• WORK ORDER
In the records below, find every line with the word "computer" and copy it.

[EXTRACTED MATERIAL]

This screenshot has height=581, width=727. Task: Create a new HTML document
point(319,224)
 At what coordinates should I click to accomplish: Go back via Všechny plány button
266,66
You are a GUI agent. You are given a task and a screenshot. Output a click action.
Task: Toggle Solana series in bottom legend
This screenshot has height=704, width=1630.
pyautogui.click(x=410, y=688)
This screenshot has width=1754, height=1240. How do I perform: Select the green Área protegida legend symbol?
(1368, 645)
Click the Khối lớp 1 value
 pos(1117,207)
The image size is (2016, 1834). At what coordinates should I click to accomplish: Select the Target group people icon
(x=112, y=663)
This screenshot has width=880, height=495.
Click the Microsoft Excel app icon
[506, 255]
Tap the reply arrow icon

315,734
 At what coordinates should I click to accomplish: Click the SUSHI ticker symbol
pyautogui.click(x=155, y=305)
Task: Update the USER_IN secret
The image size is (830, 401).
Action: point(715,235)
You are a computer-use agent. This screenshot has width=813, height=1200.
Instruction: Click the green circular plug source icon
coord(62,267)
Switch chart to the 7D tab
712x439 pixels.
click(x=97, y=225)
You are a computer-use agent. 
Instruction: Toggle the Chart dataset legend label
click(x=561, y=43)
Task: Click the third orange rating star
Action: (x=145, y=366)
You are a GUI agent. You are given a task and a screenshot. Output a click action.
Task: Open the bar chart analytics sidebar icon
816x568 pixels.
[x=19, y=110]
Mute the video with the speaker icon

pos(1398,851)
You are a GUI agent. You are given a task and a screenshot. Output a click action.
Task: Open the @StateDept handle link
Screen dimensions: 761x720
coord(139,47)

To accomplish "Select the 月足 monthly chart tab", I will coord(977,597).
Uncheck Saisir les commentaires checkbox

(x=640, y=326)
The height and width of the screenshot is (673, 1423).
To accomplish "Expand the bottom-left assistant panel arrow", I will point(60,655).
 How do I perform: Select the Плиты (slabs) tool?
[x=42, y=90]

[/EXTRACTED MATERIAL]

• OUTPUT BELOW
You are a computer-use agent. This screenshot has width=813, height=1200.
You are a computer-use agent. 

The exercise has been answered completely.